La France insoumise souhaite-t-elle autoriser l’apologie du terrorisme ?
Autrices : Alicia Desbeux et Chloé Mathieu, M2 Droit pénal approfondi à Nancy
Relecteurs : Etienne Merle, journaliste
Jean-Baptiste Thierry, professeur de droit pénal à l’université de Lorraine
Liens d’intérêts ou fonctions politiques déclarés des intervenants à l’article : aucun
Secrétariat de rédaction : Maylis Ygrand, journaliste
Source : Compte Facebook, le 26 novembre 2024
En déposant une proposition de loi visant à abroger le délit d’apologie du terrorisme, La France insoumise souhaite bien supprimer cette infraction de la loi. En revanche, cela ne signifie pas que les propos faisant l’apologie du terrorisme ne seraient plus condamnés. Explications.
La France insoumise est dans la tourmente. Le 19 novembre 2024, le député LFI Ugo Bernalicis a déposé une proposition de loi à l’Assemblée nationale visant à abroger le délit d’apologie du terrorisme du Code pénal.
Selon l’exposé des motifs de la proposition de loi, le parti politique estime que l’apologie du terrorisme, telle qu’elle est actuellement incriminée, serait devenue un outil de censure disproportionné au regard de la liberté d’expression.
Mais cette proposition a provoqué de vives réactions de la part de personnalités politiques de tout bord. Le ministre de l’Intérieur, Bruno Retailleau, invité du 8 h 30 de Franceinfo, le 26 novembre dernier, a qualifié ce texte de « proposition de la honte ».
À gauche, le député du Parti socialiste, Olivier Faure, a estimé, sur le réseau social X, que la définition de cette infraction « demande seulement à être précisée pour en éviter les dérives ». Sur les réseaux sociaux, certains internautes accusent le parti politique de vouloir faire autoriser ce délit : « Avec cette abrogation, on pourra librement déverser partout dans l’espace public la haine, notamment antisémite », enrage l’un d’entre eux.

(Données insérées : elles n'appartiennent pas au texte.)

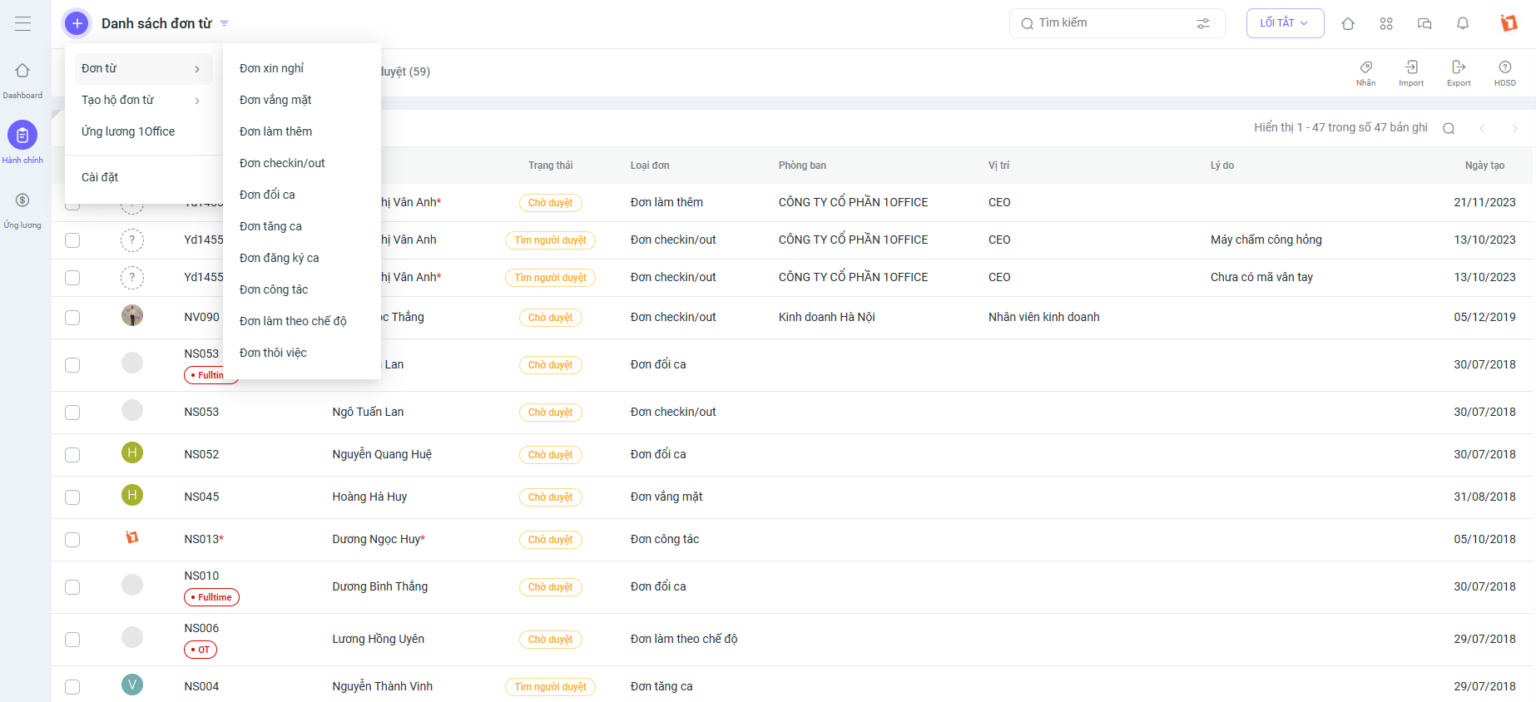
Task: Click the Import icon
Action: [1411, 73]
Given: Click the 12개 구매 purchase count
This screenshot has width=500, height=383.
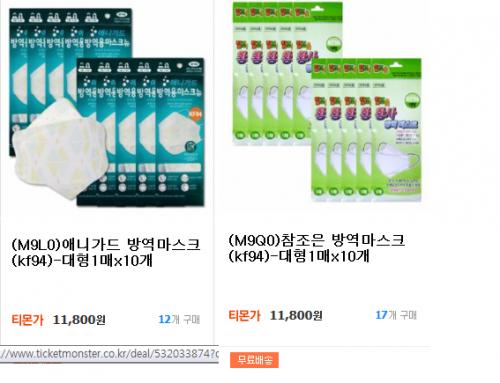Looking at the screenshot, I should tap(179, 319).
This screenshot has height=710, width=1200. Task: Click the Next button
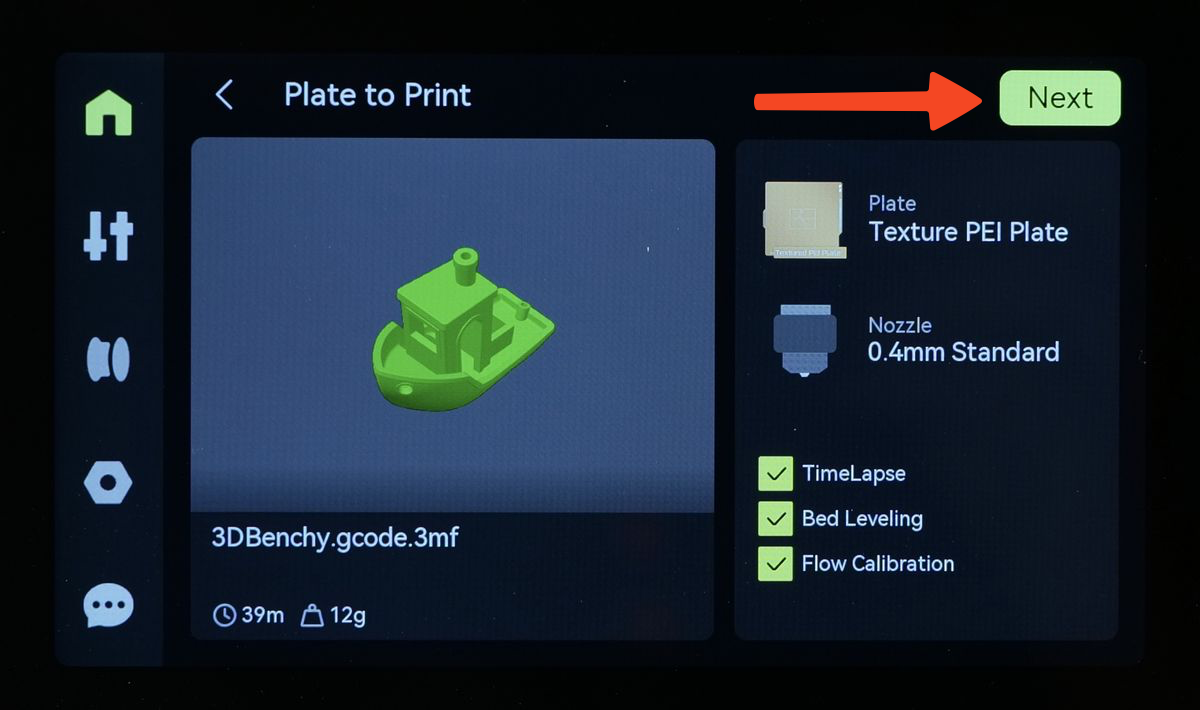tap(1060, 98)
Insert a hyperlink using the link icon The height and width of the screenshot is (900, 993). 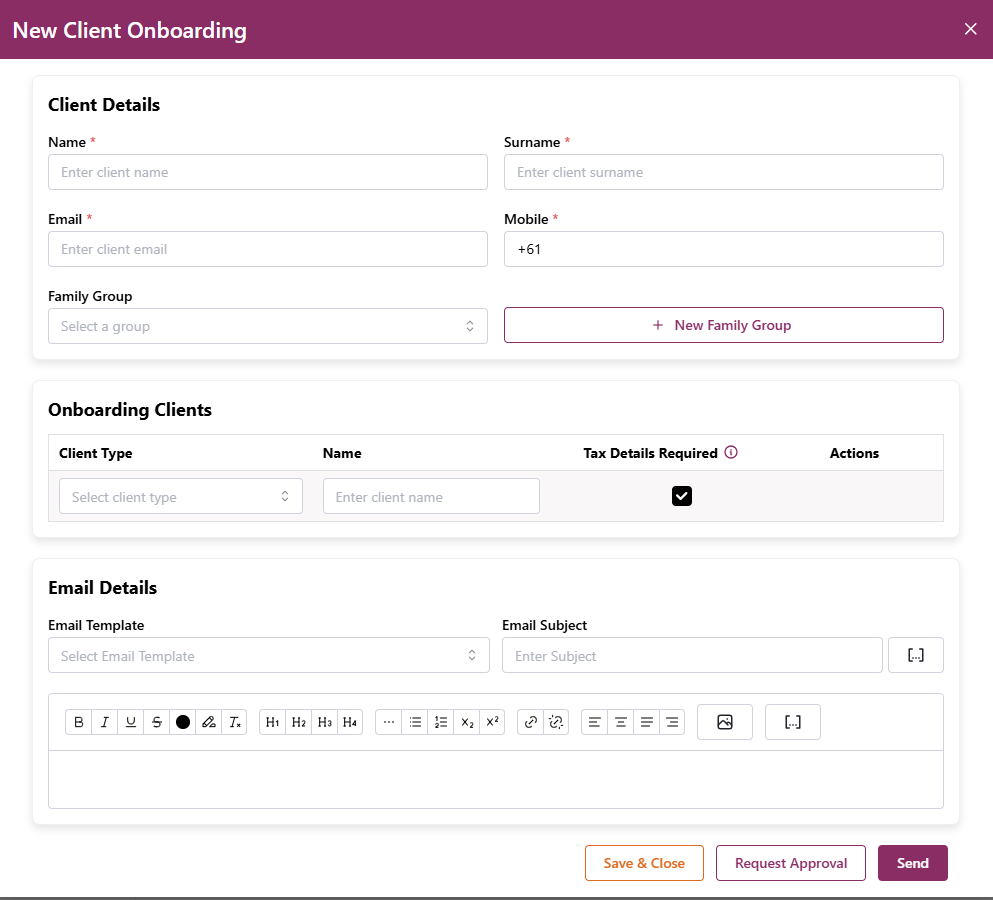(x=531, y=722)
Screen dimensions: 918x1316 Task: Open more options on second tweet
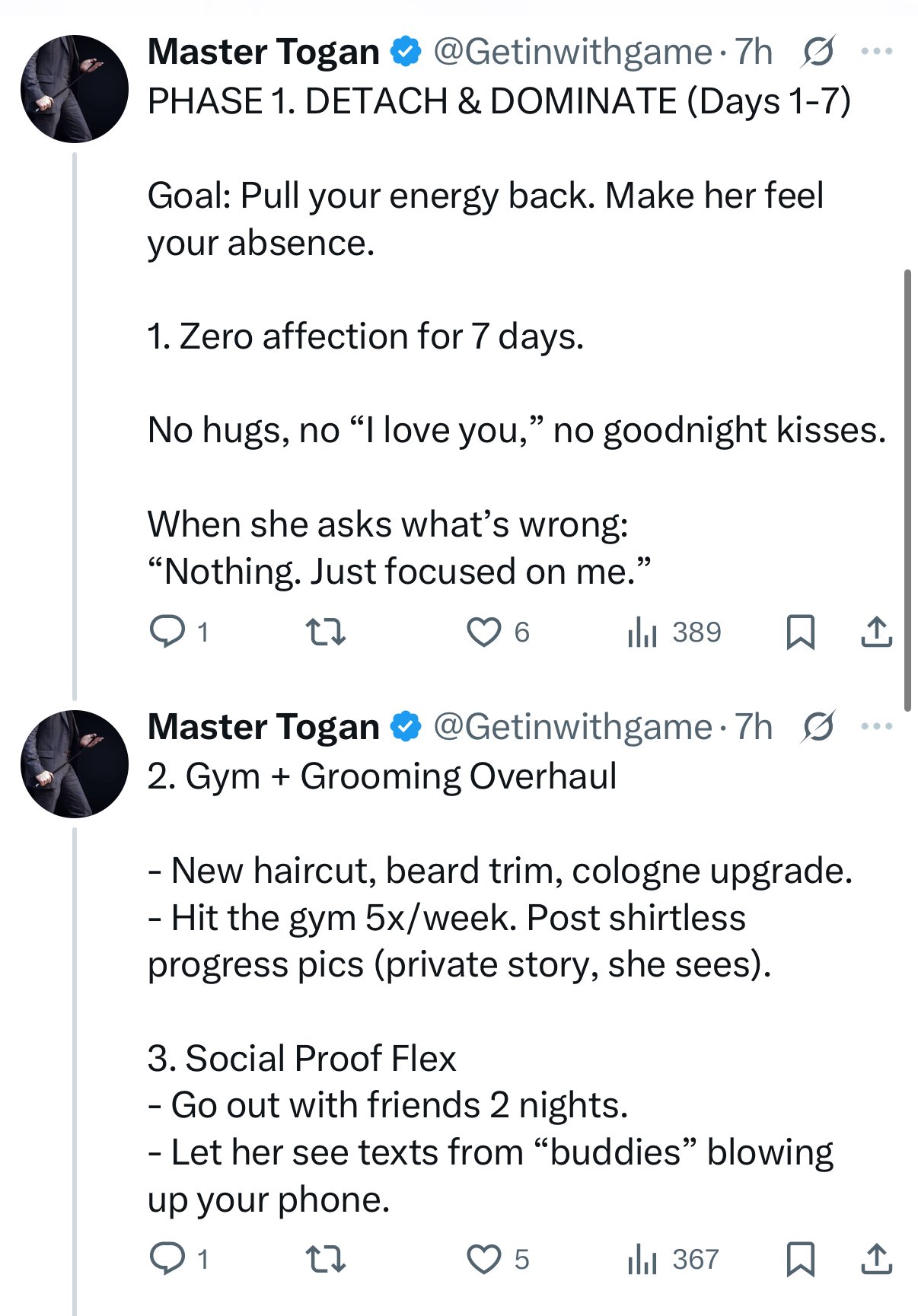pos(876,727)
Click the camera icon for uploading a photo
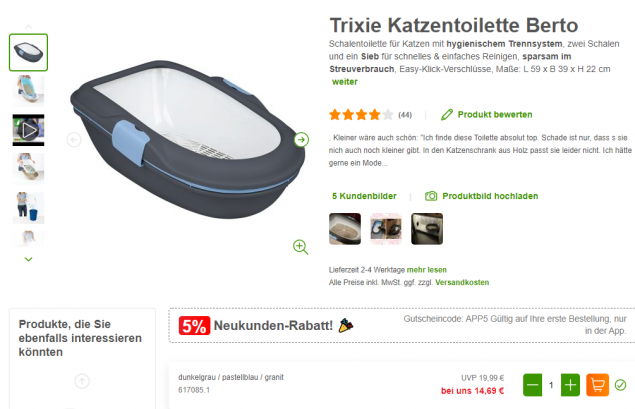The height and width of the screenshot is (409, 635). click(x=431, y=196)
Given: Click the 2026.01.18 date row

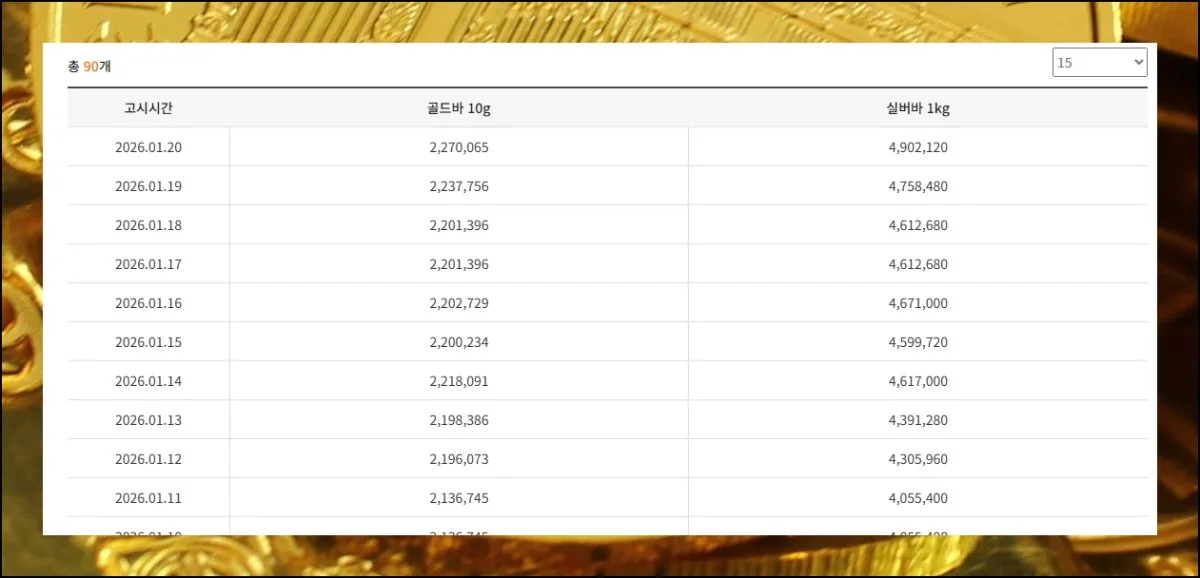Looking at the screenshot, I should click(x=148, y=225).
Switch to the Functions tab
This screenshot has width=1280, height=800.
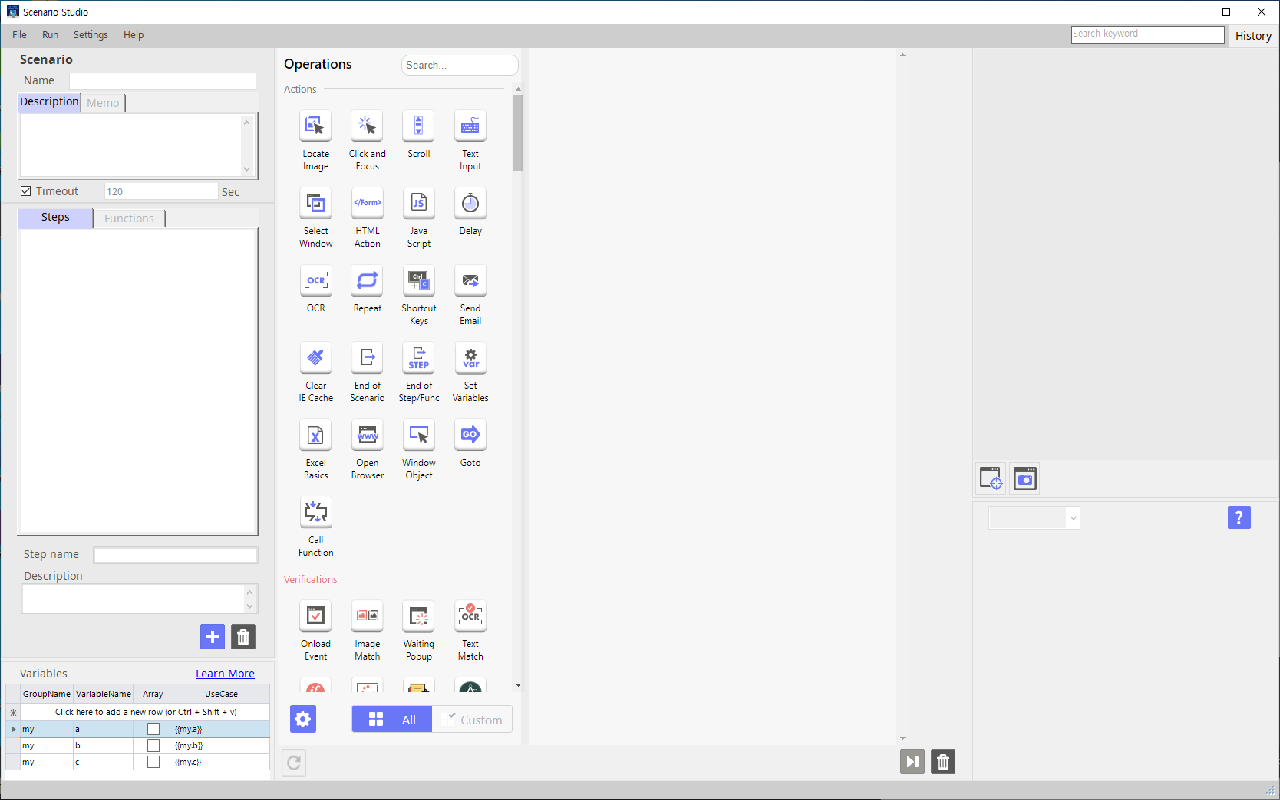click(x=129, y=217)
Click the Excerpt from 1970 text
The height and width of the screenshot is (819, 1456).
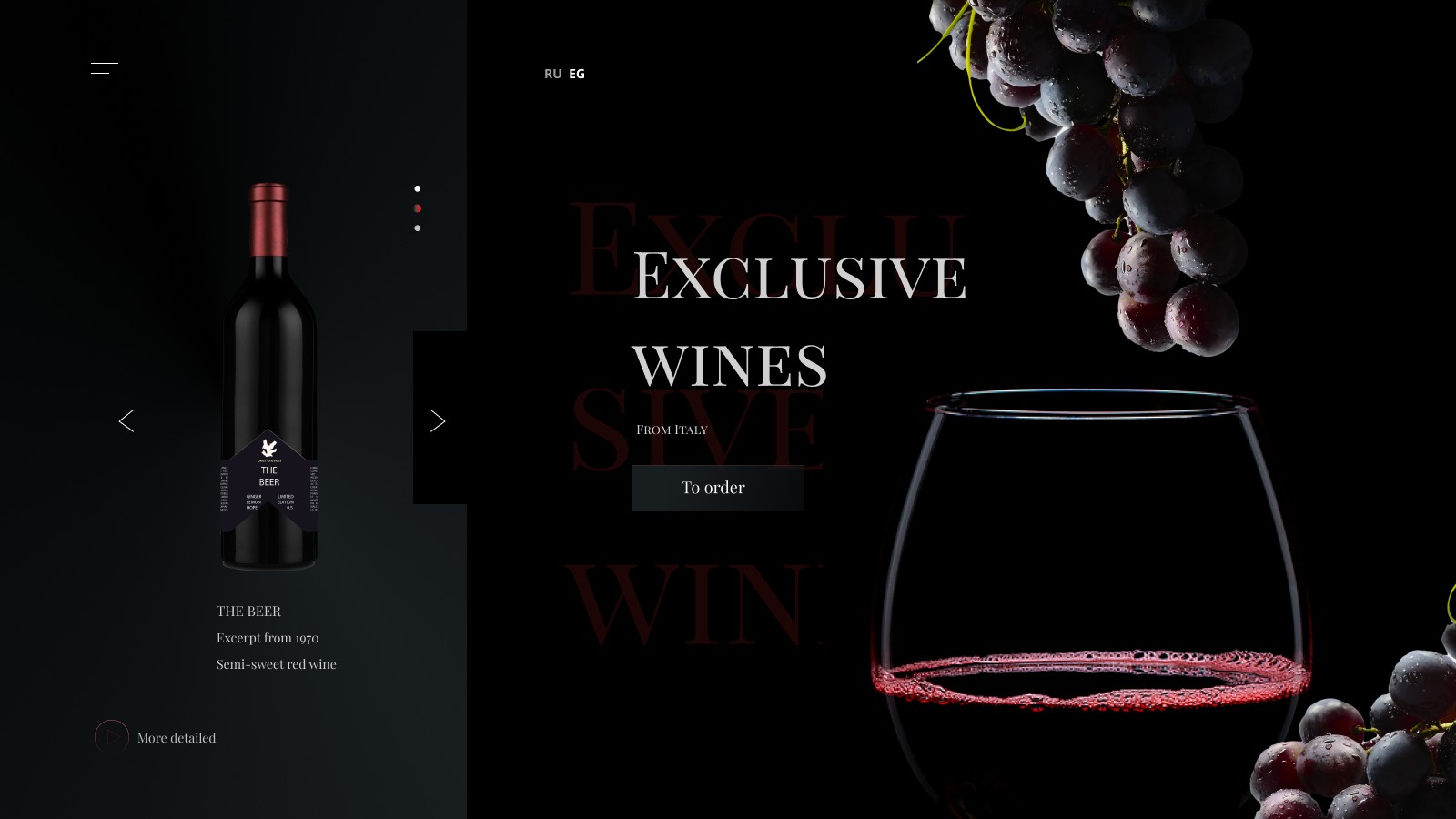coord(268,638)
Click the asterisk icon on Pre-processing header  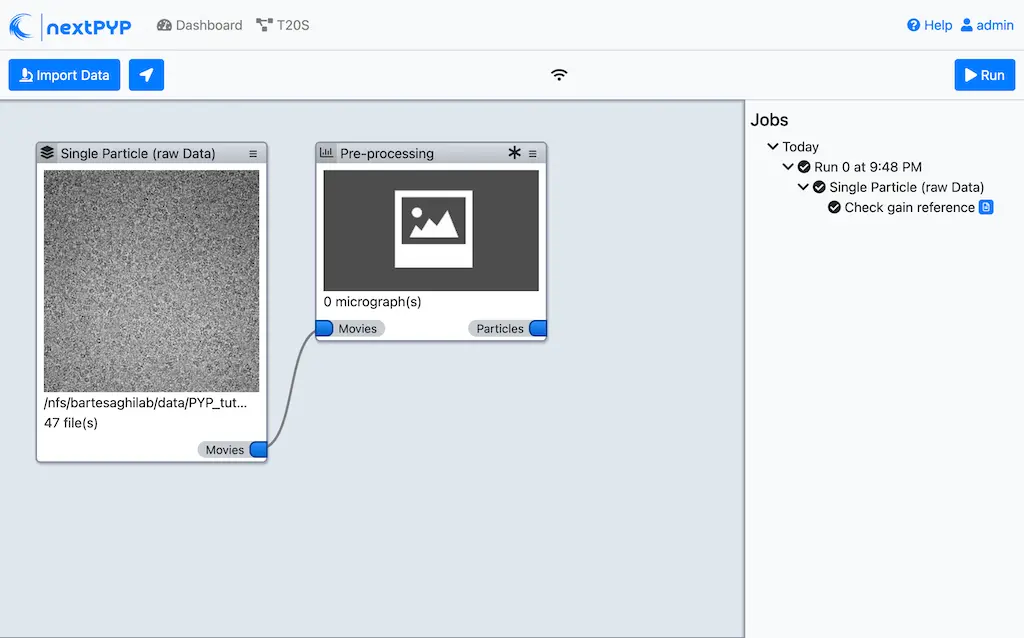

Face à la polémique, certains députés LFI ont tenté de clarifier leur position : « Nous n’abrogeons pas le délit d’apologie du terrorisme, nous le remettons dans le droit de la presse », a par exemple défendu Mathilde Panot sur BFM TV. Toutefois, cet argument n’est pas précisé dans la proposition de loi.
Alors, qui dit vrai ? La proposition de loi de La France insoumise va-t-elle autoriser l’apologie du terrorisme ?
De la loi de 1881 au Code pénal
Avant 2014, les faits d’apologie du terrorisme étaient réprimés, avec d’autres provocations et apologies, par l’article 24 de la loi du 29 juillet 1881. Puis, la loi du 13 novembre 2014 renforçant les dispositions relatives à la lutte contre le terrorisme a retiré cette infraction de la loi sur la liberté de la presse pour l’insérer à l’article 421-2-5 du Code pénal.
Ce dernier ne définit pas la notion d’apologie du terrorisme, mais la Cour de cassation, dans un arrêt du 4 juin 2019, précise qu’il s’agit du « fait d’inciter publiquement à porter sur ces infractions ou leurs auteurs un jugement favorable ».
Ce transfert dans le Code pénal a fait de ce délit une infraction susceptible d’être jugée selon les procédures de droit commun, sans la protection procédurale découlant de la loi de 1881. Cela a entraîné plusieurs conséquences.
D’un point de vue procédural, le délai de prescription du délit est passé de 3 mois à 3 ans, puis 6 ans du fait de la loi du 27 février 2017 sur la prescription en matière pénale. Le recours à la comparution immédiate est devenu possible alors qu’il est en principe exclu pour les infractions de presse prévues par la loi de 1881. En théorie, cela permet également d’autoriser les techniques d’enquête relevant de l’antiterrorisme, comme la surveillance, les infiltrations, les interceptions de correspondances, etc.
Ainsi, ce changement a permis de soumettre cette infraction à un régime moins protecteur de la liberté d’expression, et donc, d’en faciliter les poursuites.
La fin du délit d’apologie du terrorisme ?
Pour autant, est-ce que cela signifie que les propos faisant l’apologie du terrorisme ne pourraient plus faire l’objet de poursuites ? Non, car de tels propos relèveraient alors du délit d’apologie de crimes, voire de crimes de guerre. Mais les condamnations ne seraient plus fondées sur l’apologie du terrorisme.
S’il n’était question que de liberté d’expression, il aurait sans doute été moins confus de prévoir de déplacer l’apologie du terrorisme dans la loi de 1881. La loi aurait ainsi explicitement qualifié le délit, tout en s’intégrant dans le cadre de la loi sur la liberté de la presse.